YARGITAY KARARI
DAİRE : 17. Hukuk Dairesi
ESAS NO : 2012/6030
KARAR NO : 2012/9687
KARAR TARİHİ : 20.09.2012
MAHKEMESİ :Sulh Hukuk Mahkemesi
Taraflar arasındaki tazminat davasının yapılan yargılaması sonunda; kararda yazılı nedenlerden dolayı davanın kabulüne dair verilen hükmün süresi içinde davalı vekili tarafından temyiz edilmesi üzerine dosya incelendi gereği düşünüldü:
-K A R A R-
Davacı vekili, müvekkili nezdinde kasko sigortalı aracın, davalının işleteni olduğu aracın neden olduğu kazada hasar gördüğünü, hasar bedelinin sigortalıya ödendiğini, ödenen tazminatın rücuan tahsili için başlatılan takibin davalının haksız itirazı ile durduğunu ileri sürerek, itirazın iptaline ve inkar tazminatına karar verilmesini talep ve dava etmiştir.
Davalı vekili davanın reddini savunmuştur.
Mahkemece iddia, savunma ve benimsenen bilirkişi raporuna göre davanın kabulüne, itirazın iptali ile takibin devamına ve inkar tazminatına karar verilmiş, hüküm davalı vekili tarafından temyiz edilmiştir.
1-Dosyadaki yazılara, kararın dayandığı delillerle gerektirici sebeplere ve delillerin takdirinde bir isabetsizlik bulunmamasına ve davalı tarafından delil listesi sunulmamış olmasına göre davalı vekilinin aşağıdaki bent kapsamı dışında kalan diğer temyiz itirazlarının reddi gerekmiştir.
2-Dava kasko sigorta sözleşmesinden kaynaklanan rücuan tazminat istemine ilişkindir. Sigorta şirketi tarafından rücu edilebilecek tazminat tutarı zarar görenin gerçek zararıdır, bu nedenle ancak yargılama sonucunda belirlenebilir. İİK’nun 67’nci maddesi uyarınca icra inkar tazminatına karar verilebilmesi için borçlunun itiraz ettiği alacağın likid bir alacak olması, yani belirli bir miktar alacak olması gerekir.
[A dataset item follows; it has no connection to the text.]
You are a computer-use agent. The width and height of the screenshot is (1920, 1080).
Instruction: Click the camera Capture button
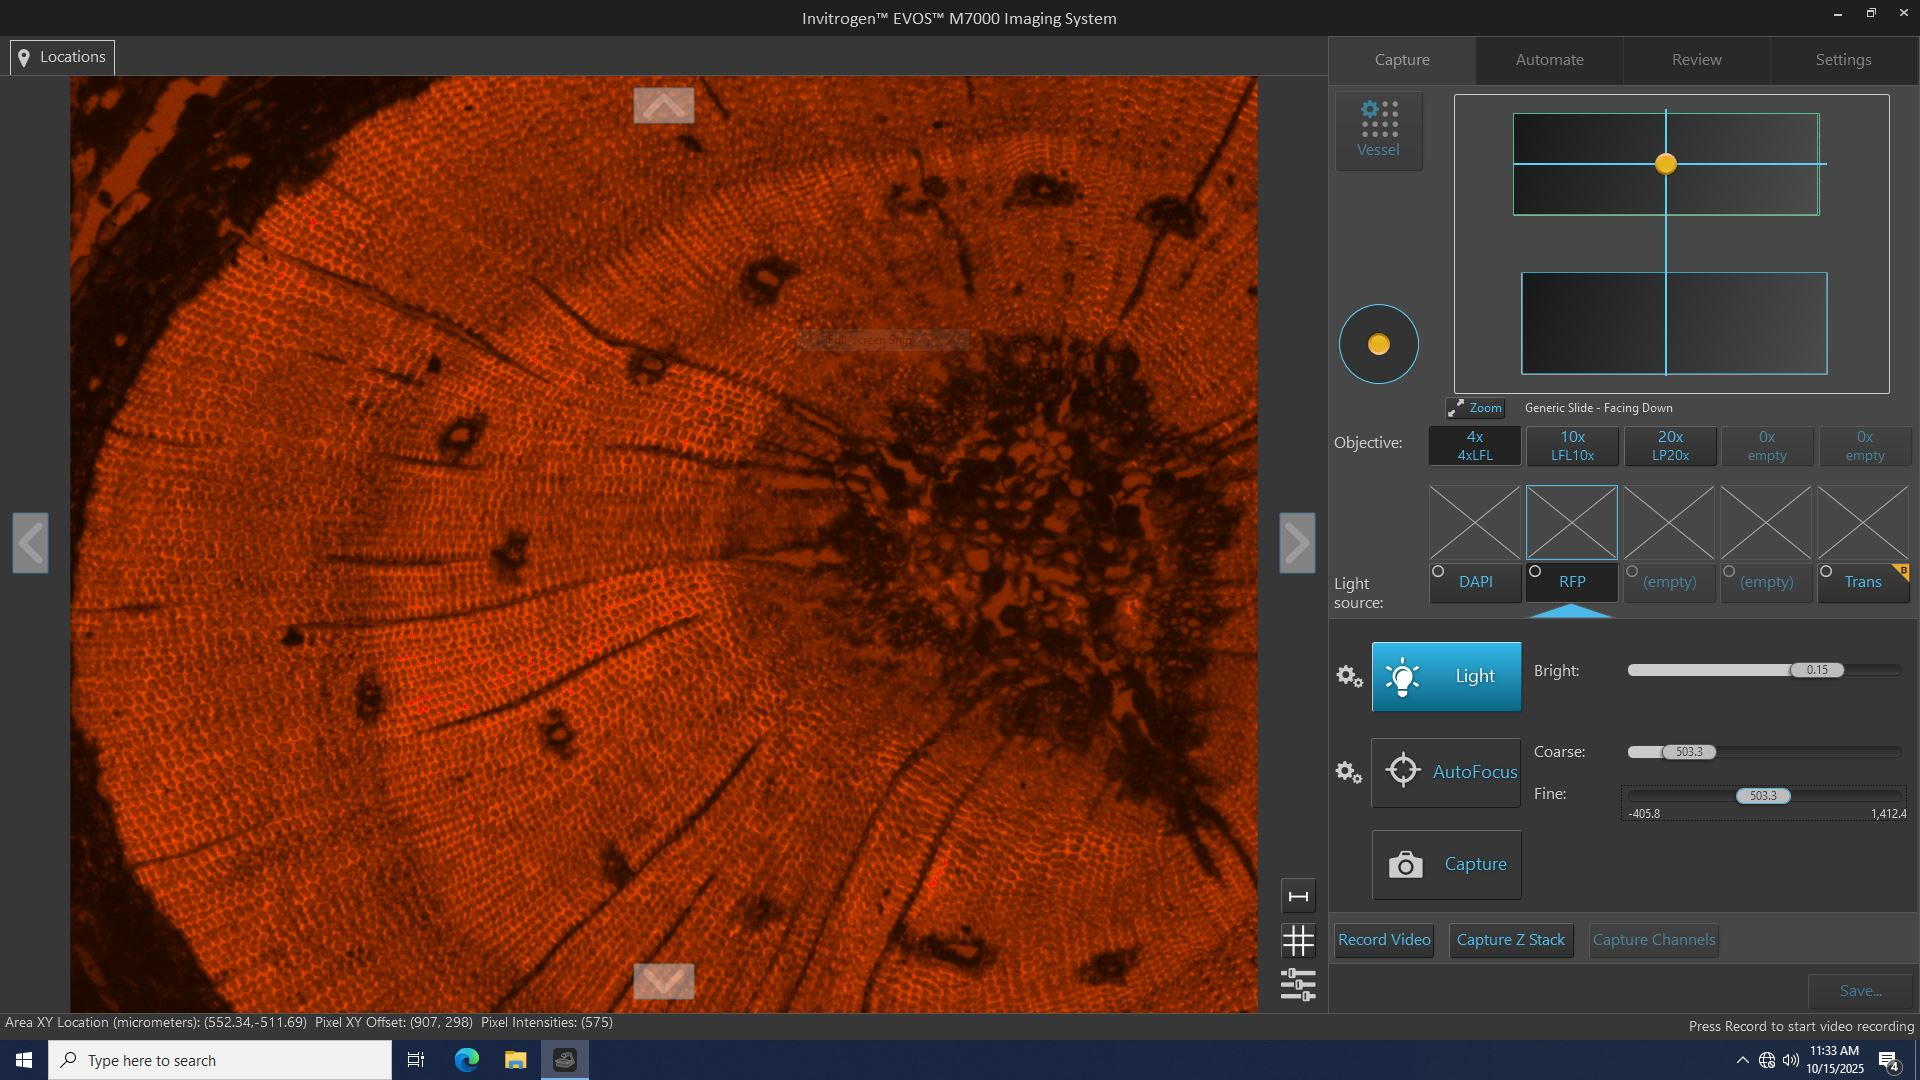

O halde, somut olayda icra takibine konu alacak tazminata ilişkin olup, yargılamayı gerektirdiğin-
den likid kabul edilemez. Mahkemece icra inkar tazminatı talebinin reddine karar verilmesi gerekirken, kabulüne karar verilmesi doğru görülmemiş, kararın açıklanan nedenlerle bozulması gerekmiş ise de, bu yanılgının giderilmesi yargılamanın tekrarını gerektirir nitelikte görülmediğinden hükmün 6100 sayılı HMK’nun geçici 3/2 maddesi delaletiyle 1086 sayılı HMK.nun 438/7. maddesi uyarınca aşağıda yazılı olduğu şekilde düzeltilerek onanması gerekmiştir.
SONUÇ: Yukarıda 1 numaralı bentte açıklanan nedenlerle davalı vekilinin diğer temyiz itirazlarının reddine, 2 numaralı bentte açıklanan nedenlerle, davalı vekilinin temyiz itirazlarının kabulü ile hükmün hükmün 4 numaralı bendi tamamen hükümden çıkarılarak yerine “İcra inkar tazminatı isteminin reddine” ibaresinin eklenmesine, hükmün bu haliyle DÜZELTİLEREK ONANMASINA, peşin alınan harcın istek halinde temyiz eden davalıya geri verilmesine 20.09.2012 gününde oybirliğiyle karar verildi.